Day 18 = Mama Joe’s story

Day Eighteen: Hone Your Point of View Today’s prompt: write this story in first person, told by the twelve-year-old sitting on the stoop across the street. Today’s twist: For those of you who want an extra challenge, think about more than simply writing in first-person point of view — build this twelve-year-old as a character. Reveal at least one personality quirk, for example, either through spoken dialogue or inner monologue.

The neighbourhood has seen better days, but Mrs. Pauley has lived there since before anyone can remember. She raised a family of six boys, who’ve all grown up and moved away. Since Mr. Pauley died three months ago, she’d had no income. She’s fallen behind in the rent. The landlord, accompanied by the police, have come to evict Mrs. Pauley from the house she’s lived in for forty years.

Mom and dad were at it again last night.  They call it discussing.  Sounds like fighting to me. This time it was about Mama Joe. I’m on Mom’s side.  I think we should help Mama Joe.  Mama Joe has always been there for us.  Me and every other kid in this neighborhood.

I’ve felt sad before but this is different.  It is more than just being sad.  Mama Joe is being forced out and they need cops to help do it.  She’s like a hundred and two.  Do they really need cops?  There is something wrong with this situation.  I’m 12 and I can see the wrong ness in what is going on. Why can’t anyone else see it?

Mama Joe is this neighborhood.  She babysat my parents before they were my parents.  She watched me and every other kid around here.  She was always there.  When anyone needed anything, she was there.  Now she needs us and there is no one.

Mom and dad think I don’t know what is going on.  But I know.  I hear things.  I know more than they think I know.

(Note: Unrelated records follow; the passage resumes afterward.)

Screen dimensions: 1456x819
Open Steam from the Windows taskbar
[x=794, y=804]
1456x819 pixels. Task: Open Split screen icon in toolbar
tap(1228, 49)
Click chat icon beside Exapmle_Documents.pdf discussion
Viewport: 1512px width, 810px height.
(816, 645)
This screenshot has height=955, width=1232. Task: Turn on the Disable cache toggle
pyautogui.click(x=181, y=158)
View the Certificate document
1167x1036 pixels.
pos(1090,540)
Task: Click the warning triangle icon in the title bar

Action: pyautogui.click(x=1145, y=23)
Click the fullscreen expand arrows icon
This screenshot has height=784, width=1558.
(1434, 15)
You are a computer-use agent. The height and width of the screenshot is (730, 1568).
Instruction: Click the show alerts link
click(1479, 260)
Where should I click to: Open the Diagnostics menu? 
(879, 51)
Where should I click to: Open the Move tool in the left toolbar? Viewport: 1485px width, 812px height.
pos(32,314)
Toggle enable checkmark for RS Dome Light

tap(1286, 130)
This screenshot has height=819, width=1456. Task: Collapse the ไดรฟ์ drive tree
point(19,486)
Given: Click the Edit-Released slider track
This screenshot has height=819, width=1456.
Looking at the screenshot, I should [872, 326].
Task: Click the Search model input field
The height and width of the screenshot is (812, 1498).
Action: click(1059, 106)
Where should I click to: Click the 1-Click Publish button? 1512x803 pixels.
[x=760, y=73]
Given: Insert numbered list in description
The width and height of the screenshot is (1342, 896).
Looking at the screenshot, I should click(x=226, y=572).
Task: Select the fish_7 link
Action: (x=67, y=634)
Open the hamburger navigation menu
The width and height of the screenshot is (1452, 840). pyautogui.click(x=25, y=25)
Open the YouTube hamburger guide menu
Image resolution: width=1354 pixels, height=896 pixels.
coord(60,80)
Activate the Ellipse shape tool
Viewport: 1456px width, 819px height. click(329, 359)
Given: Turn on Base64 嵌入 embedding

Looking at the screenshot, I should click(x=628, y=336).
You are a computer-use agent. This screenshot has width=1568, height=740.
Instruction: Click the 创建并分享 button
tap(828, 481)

Sitting here, boy my butt is getting sore.  I don’t want to leave.  I want to see what happens.   I want to see how they get this lady out of her house.  I have seen the letters sent to her.  I have read them.  That’s how Mom and dad know what is going on.  I told them.  If I hadn’t told them, they wouldn’t know crap.  If they didn’t know crap, they wouldn’t have been “discussing” her.

Do they really need the cops?  Everyone knows Mama Joe can be stubborn, but the cops.  Come on. Really?  I haven’t seen any sign of her kids.  I wonder if they even know this is happening.  Do they even care?  She probably hasn’t even mentioned it to them.

Mom is right.  Mama Joe should live with us.  We may not be able to help with her money stuff, but we do have that extra room.  I would love to have her to talk to all the time.  She has the best stories.  I have learned more about history from her than all my teachers combined.  She didn’t just read about it.  She lived it.  Listening to her makes me feel like I am there living it with her.

The cops have been in there a long time.  What could they be doing in there?  Doesn’t anyone else see something wrong with this?  Mama Joe has taken care of people her whole life.  Now when she needs help, no one is there.  I’m here.  But I am 12.  What can one 12-year-old do?

Hmmmm…. maybe….  Nah that would be bad.  I’d so love to slash the tires of the police car.  Maybe hit the landlord’s car as well.  Damn I wish I had thought of that when they first got here.  It’s probably too late now.  I’d never get away with it.  Plus I couldn’t disappoint Mama Joe like that.

The funny thing is I am supposed to be in school right now.  Nobody has noticed me sitting here.  If Mama Joe wasn’t so busy with her crap, she would notice.  She doesn’t miss a thing.  I am learning more here than I would in school anyway.  Here I am learning about life. I am learning that life truly sucks. It just isn’t fair.

Mama Joe always called me an old soul. She never did tell me what that meant. Well this old soul has no answers.

I wonder where that ambulance is going?  Most people on the street are at work or school.  Wicked bummer.  It is stopping across the street.  I had a feeling this wasn’t going to end well, but I did not expect this.  It can’t be that much of an emergency.  The ambulance dudes are moving pretty slow.  I hope Mama Joe is okay.  Maybe they aren’t even here for her.  Maybe she fought back.  Not that she could, but I’d like to think she did.  It has been too quiet for that.

I guess I’ll just keep my butt where it is.  At least until I know what is going on or someone notices that I am sitting here.  Only Mama Joe would notice.  Mama Joe is the only one who ever notices me.  I am going to miss that.  I am going to miss her.